What to work on: Please retype all of the entries that follow, leaving the images out.

Stored data entries
-*-
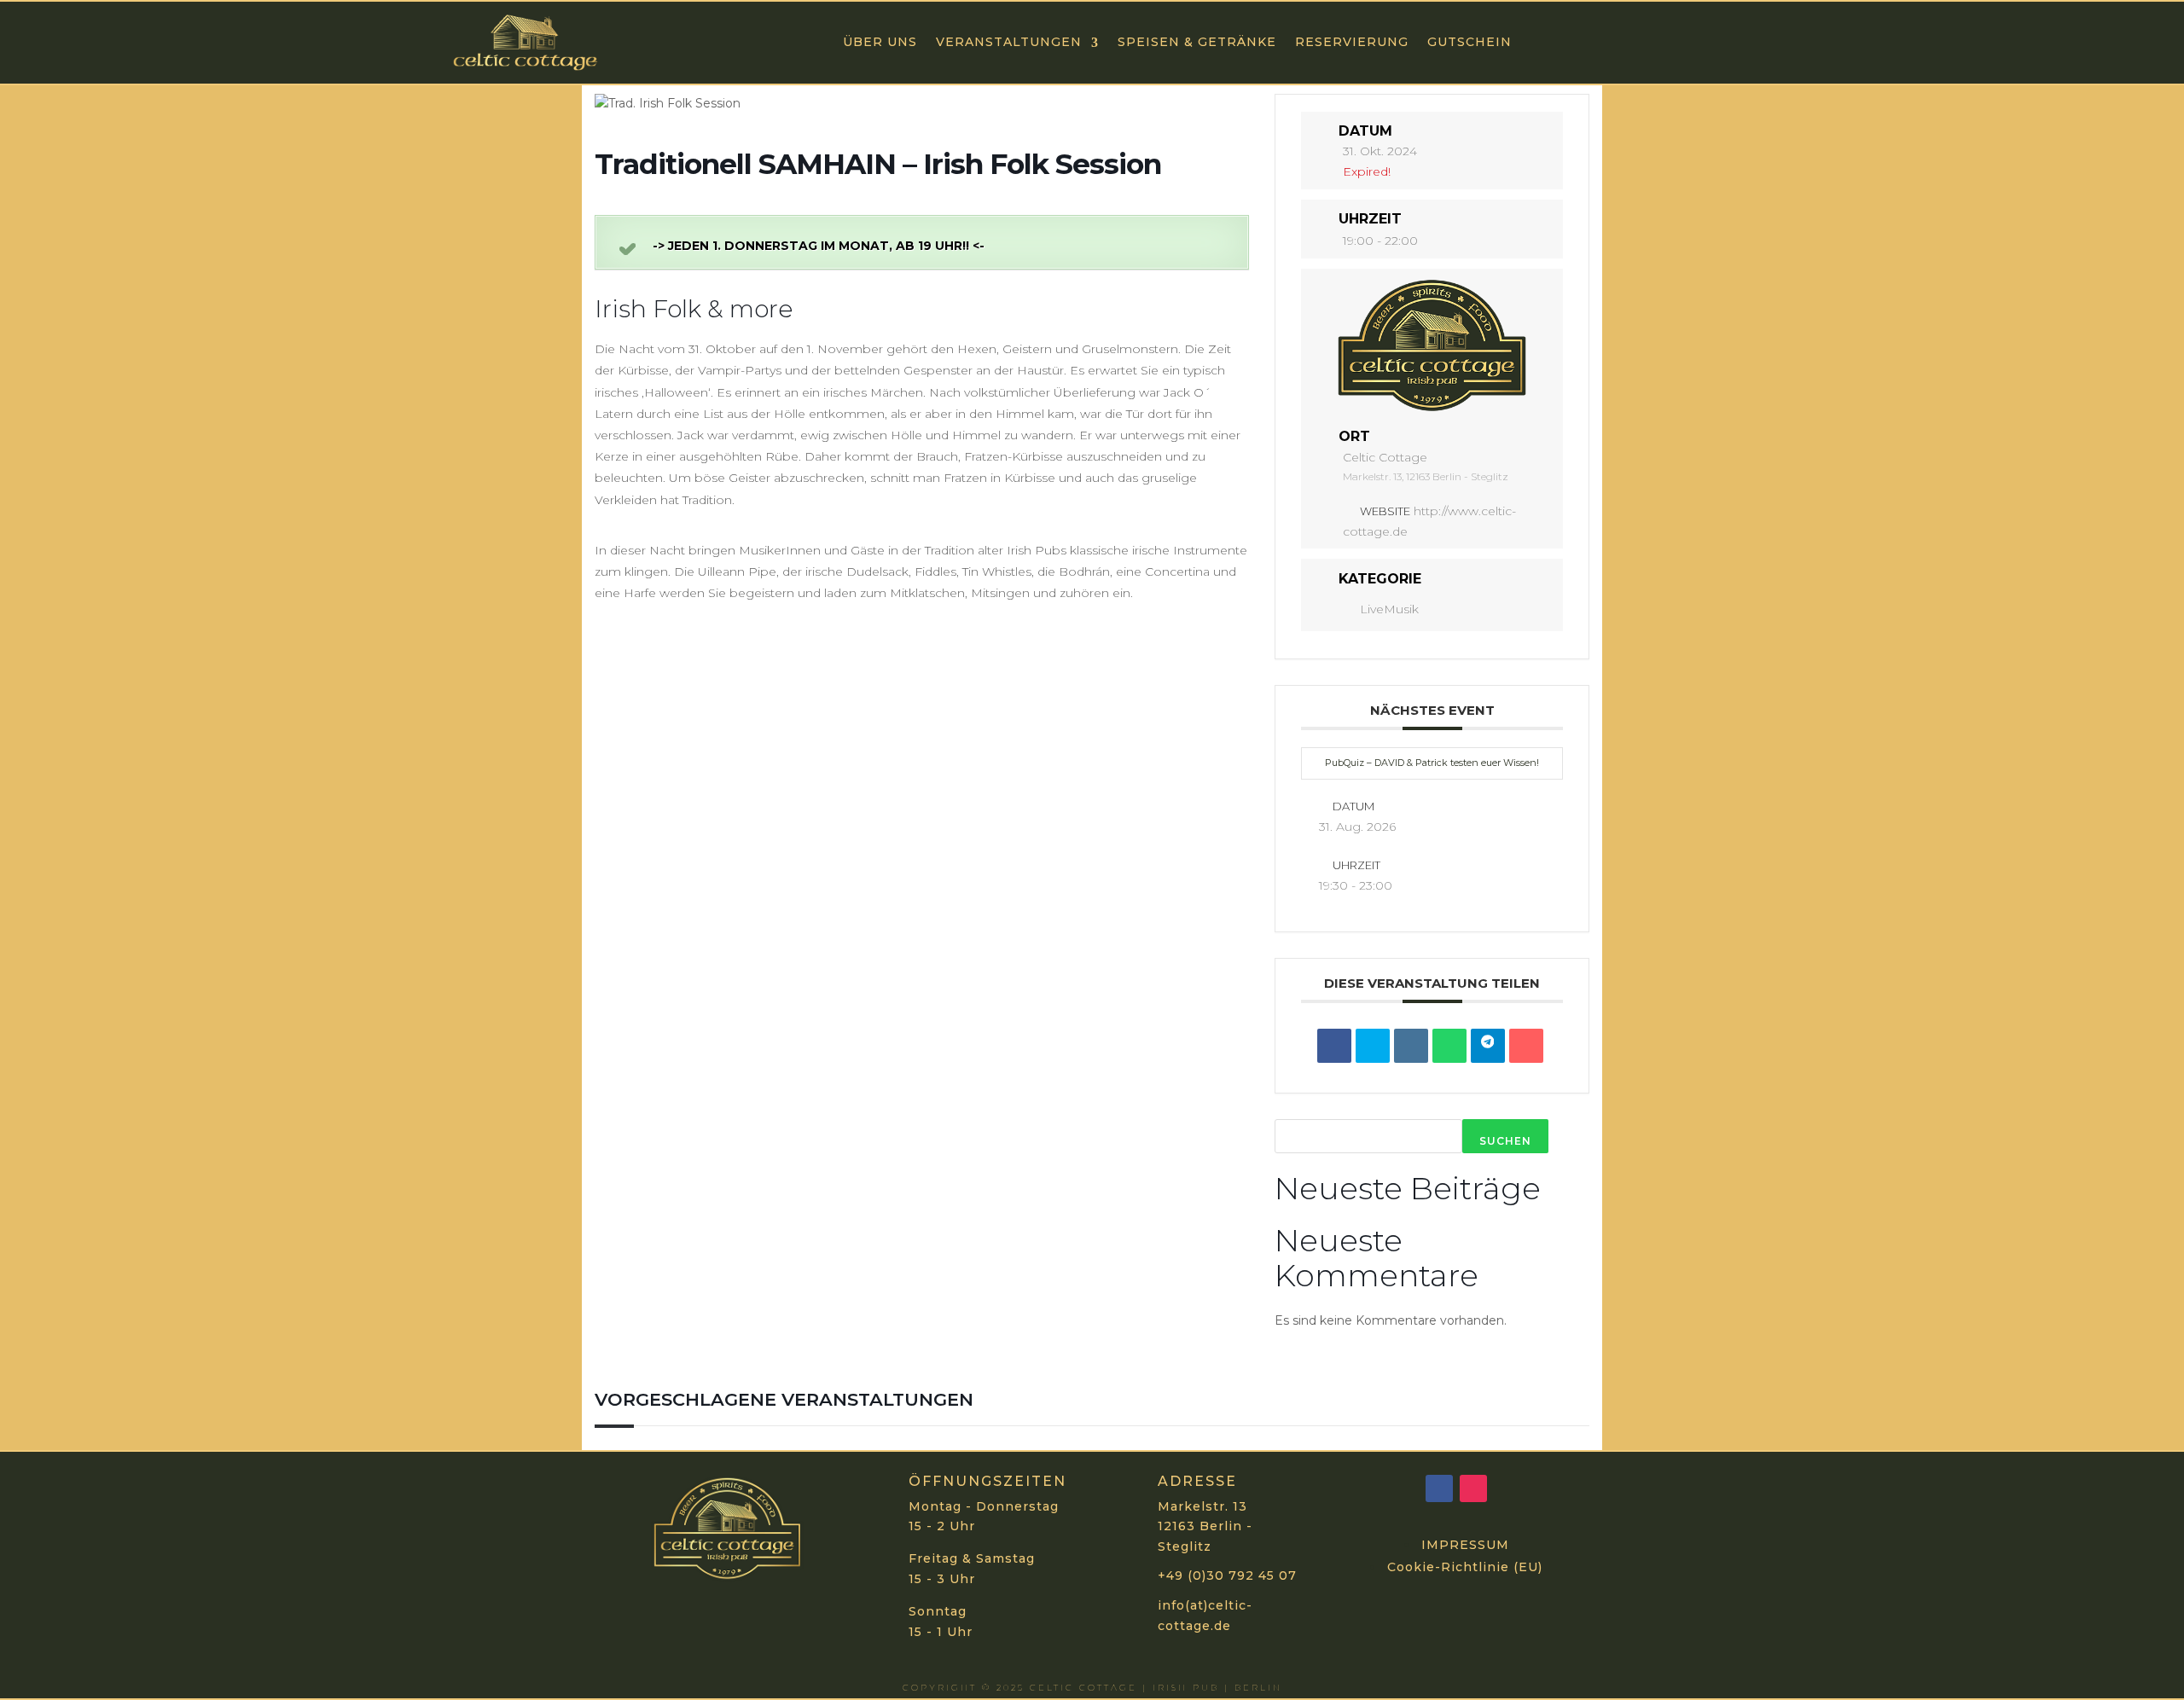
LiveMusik (1389, 609)
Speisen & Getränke (1197, 41)
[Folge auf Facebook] (1439, 1488)
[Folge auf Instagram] (1473, 1488)
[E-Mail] (1526, 1046)
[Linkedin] (1411, 1046)
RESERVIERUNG (1352, 41)
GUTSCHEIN (1469, 41)
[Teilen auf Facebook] (1334, 1046)
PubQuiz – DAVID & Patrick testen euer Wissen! (1432, 763)
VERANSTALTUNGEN (1009, 41)
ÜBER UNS (880, 41)
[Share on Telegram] (1488, 1046)
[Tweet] (1373, 1046)
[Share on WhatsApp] (1449, 1046)
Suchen (1505, 1140)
-*-
Written response:
LiveMusik (1389, 609)
Speisen & Getränke (1197, 41)
[Folge auf Facebook] (1439, 1488)
[Folge auf Instagram] (1473, 1488)
[E-Mail] (1526, 1046)
[Linkedin] (1411, 1046)
RESERVIERUNG (1352, 41)
GUTSCHEIN (1469, 41)
[Teilen auf Facebook] (1334, 1046)
PubQuiz – DAVID & Patrick testen euer Wissen! (1432, 763)
VERANSTALTUNGEN (1009, 41)
ÜBER UNS (880, 41)
[Share on Telegram] (1488, 1046)
[Tweet] (1373, 1046)
[Share on WhatsApp] (1449, 1046)
Suchen (1505, 1140)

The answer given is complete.